Today, Charter Hall Group released half-year results with a statutory loss of $190 million.
Charter Hall’s Managing Director and Group CEO, David Harrison, said: “We’ve continued the ongoing curation of the portfolios we manage, developing new assets and modernising prime located assets that meet the needs of today’s tenants while selectively divesting older, non-core assets which enhance returns. The commencement of construction for the $1.8 billion Chifley South Tower to create Australia’s premier $3.8 billion precinct follows $3bn of development completions across office and industrial over the past 12 months, all demonstrating the active asset management of our Platform.”
Portfolio occupancy remains healthy with a 97.0% occupancy rate, Weighted Average Lease Expiry (WALE) of 7.3 years, and the Weighted Average Rent Review (WARR) is an attractive 3.5%, whilst the cap rate has risen 65 bps to 5.24% over the past 12 months.
Development activity continues to drive modern asset creation, enhancing returns, which continues to attract new capital to our funds and deliver on strategies. Development completions totalled $3.0 billion in the last 12 months.
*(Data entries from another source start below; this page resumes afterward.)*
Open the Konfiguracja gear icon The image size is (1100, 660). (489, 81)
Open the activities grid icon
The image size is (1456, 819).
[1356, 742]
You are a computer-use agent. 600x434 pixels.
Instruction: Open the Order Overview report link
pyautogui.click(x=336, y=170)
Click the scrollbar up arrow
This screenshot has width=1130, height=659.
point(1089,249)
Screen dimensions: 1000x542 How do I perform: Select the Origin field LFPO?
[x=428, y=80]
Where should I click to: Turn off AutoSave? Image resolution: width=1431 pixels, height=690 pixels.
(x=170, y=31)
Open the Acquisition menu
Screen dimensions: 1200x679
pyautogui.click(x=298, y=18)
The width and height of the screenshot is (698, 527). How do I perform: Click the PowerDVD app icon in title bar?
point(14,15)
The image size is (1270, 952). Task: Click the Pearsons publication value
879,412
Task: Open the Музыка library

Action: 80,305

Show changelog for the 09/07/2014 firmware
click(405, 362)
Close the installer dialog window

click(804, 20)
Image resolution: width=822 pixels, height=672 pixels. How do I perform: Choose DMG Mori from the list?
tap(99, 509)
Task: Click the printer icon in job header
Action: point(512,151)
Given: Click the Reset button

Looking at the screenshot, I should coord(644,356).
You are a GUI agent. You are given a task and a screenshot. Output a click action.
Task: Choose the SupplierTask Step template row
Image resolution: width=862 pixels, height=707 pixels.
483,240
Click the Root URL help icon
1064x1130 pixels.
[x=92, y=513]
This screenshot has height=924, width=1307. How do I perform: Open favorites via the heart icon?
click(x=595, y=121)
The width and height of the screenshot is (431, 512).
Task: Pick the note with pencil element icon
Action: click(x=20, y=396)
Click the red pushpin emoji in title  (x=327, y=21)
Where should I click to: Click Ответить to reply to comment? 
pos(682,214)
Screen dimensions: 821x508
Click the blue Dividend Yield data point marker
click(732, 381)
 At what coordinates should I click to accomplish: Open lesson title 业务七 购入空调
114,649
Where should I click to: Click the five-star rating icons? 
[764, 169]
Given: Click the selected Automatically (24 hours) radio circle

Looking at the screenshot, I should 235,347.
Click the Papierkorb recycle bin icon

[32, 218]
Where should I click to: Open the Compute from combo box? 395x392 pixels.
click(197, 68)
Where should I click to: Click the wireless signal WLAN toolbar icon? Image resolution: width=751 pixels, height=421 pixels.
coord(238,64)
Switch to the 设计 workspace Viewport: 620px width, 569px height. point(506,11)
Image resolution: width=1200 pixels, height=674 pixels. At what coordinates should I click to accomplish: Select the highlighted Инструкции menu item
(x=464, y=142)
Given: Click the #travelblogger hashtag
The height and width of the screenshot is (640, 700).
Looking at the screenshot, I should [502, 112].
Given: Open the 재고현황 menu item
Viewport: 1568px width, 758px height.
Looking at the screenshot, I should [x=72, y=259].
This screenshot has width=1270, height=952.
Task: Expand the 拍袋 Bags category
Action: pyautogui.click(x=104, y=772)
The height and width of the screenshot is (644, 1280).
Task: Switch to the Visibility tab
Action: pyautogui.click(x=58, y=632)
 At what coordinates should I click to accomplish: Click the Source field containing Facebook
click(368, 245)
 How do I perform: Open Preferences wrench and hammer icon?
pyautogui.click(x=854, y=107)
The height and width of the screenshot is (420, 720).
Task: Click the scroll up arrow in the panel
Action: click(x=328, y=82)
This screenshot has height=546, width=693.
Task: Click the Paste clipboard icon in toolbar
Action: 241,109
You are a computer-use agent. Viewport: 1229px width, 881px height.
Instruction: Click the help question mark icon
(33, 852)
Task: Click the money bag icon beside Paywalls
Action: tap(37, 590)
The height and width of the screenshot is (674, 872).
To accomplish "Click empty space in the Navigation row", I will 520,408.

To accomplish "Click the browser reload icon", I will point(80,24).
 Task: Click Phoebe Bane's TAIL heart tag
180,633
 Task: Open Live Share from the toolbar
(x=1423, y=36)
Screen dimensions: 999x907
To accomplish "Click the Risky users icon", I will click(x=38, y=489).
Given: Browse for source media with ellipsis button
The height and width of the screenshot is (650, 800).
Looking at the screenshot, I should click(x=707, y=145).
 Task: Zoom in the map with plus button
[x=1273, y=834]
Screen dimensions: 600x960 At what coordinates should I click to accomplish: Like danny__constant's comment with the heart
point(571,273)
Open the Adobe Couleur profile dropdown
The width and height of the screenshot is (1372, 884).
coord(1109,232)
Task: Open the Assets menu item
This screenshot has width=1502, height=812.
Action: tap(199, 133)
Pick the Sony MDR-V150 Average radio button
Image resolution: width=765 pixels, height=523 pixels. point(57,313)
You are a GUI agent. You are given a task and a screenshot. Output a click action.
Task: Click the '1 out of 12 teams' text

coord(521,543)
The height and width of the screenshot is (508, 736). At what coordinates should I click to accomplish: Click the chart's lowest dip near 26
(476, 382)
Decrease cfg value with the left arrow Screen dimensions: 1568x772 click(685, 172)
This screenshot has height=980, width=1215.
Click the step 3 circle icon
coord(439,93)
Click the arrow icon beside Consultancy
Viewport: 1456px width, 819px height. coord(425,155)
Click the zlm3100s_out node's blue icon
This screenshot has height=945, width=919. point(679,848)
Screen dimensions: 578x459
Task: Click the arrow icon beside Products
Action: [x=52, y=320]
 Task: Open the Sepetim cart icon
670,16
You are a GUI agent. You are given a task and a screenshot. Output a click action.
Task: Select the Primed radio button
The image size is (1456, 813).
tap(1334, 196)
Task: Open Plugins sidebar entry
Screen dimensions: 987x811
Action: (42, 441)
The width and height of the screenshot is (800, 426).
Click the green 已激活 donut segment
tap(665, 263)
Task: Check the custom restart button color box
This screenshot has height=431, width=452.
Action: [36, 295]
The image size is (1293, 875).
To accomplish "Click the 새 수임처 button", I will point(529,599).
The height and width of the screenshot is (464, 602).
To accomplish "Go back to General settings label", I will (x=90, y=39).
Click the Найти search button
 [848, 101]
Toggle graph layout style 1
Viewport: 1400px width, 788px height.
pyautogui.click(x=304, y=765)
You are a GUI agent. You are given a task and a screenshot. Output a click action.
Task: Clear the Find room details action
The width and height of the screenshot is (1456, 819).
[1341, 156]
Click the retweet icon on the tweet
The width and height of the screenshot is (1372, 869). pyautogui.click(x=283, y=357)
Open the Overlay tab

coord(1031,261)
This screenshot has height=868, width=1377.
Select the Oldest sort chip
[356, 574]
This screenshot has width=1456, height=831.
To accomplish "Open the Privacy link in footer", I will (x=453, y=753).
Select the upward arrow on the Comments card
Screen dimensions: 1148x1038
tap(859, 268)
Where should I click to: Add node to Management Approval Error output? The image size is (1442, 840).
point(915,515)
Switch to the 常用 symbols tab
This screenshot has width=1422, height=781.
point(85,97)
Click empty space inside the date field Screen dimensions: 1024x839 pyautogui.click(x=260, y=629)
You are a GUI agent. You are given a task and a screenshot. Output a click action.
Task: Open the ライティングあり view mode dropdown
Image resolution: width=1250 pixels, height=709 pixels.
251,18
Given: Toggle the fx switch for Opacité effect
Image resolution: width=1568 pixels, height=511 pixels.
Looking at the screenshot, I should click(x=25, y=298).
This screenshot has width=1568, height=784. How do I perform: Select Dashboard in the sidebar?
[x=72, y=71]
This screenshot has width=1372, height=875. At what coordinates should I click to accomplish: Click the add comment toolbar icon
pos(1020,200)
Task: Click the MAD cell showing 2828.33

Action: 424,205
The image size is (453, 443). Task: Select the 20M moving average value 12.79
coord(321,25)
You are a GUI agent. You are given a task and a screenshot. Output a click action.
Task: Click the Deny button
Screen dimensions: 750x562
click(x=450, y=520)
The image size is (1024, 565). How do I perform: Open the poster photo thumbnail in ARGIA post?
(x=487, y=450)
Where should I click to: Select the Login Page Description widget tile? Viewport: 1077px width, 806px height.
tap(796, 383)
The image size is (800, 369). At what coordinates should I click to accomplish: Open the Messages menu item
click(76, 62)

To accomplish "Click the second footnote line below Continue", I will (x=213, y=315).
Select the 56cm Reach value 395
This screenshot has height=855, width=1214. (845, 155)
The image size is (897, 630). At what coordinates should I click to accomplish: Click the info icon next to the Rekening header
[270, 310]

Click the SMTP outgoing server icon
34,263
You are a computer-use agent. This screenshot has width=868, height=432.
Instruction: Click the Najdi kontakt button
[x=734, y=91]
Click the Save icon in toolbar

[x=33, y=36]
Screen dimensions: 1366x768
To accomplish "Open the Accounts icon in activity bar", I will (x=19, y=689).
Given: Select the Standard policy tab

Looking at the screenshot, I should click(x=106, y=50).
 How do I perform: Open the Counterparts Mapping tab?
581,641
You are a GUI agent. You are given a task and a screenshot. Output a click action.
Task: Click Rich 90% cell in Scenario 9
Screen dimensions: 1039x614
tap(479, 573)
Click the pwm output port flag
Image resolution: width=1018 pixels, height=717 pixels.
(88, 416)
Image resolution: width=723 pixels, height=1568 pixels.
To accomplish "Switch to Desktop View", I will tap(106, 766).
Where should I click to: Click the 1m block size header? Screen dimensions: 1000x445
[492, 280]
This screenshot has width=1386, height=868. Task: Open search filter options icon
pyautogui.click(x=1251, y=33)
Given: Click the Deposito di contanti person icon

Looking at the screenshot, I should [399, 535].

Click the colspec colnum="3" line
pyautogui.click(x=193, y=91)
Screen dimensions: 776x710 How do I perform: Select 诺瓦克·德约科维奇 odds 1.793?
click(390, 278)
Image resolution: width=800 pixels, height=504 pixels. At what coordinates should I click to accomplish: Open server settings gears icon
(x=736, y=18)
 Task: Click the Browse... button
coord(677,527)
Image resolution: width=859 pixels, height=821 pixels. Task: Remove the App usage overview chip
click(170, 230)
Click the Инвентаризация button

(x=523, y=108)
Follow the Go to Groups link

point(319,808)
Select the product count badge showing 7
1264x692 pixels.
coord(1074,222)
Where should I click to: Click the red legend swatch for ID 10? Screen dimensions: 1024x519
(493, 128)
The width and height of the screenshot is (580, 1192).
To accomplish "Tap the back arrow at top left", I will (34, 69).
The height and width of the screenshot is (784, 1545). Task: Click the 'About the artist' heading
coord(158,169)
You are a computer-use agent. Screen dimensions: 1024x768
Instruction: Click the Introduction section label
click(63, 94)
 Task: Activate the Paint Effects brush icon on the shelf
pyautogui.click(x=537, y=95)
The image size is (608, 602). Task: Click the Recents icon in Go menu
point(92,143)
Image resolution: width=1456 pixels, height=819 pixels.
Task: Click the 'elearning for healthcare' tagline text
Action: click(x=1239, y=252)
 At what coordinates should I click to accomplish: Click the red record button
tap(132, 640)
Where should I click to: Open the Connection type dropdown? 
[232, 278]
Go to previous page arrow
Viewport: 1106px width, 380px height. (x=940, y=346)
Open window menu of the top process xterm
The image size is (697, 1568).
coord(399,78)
Notwithstanding completions, the pipeline continues to be re-stocked and is currently $12.8 billion with $5.0 billion in committed development project value.
Based on no material adverse change in current market conditions, Charter Hall reconfirms that FY24 earnings guidance is for post-tax operating earnings per security of approximately 75cps.
FY24 distribution per security guidance is for 6% growth over FY23.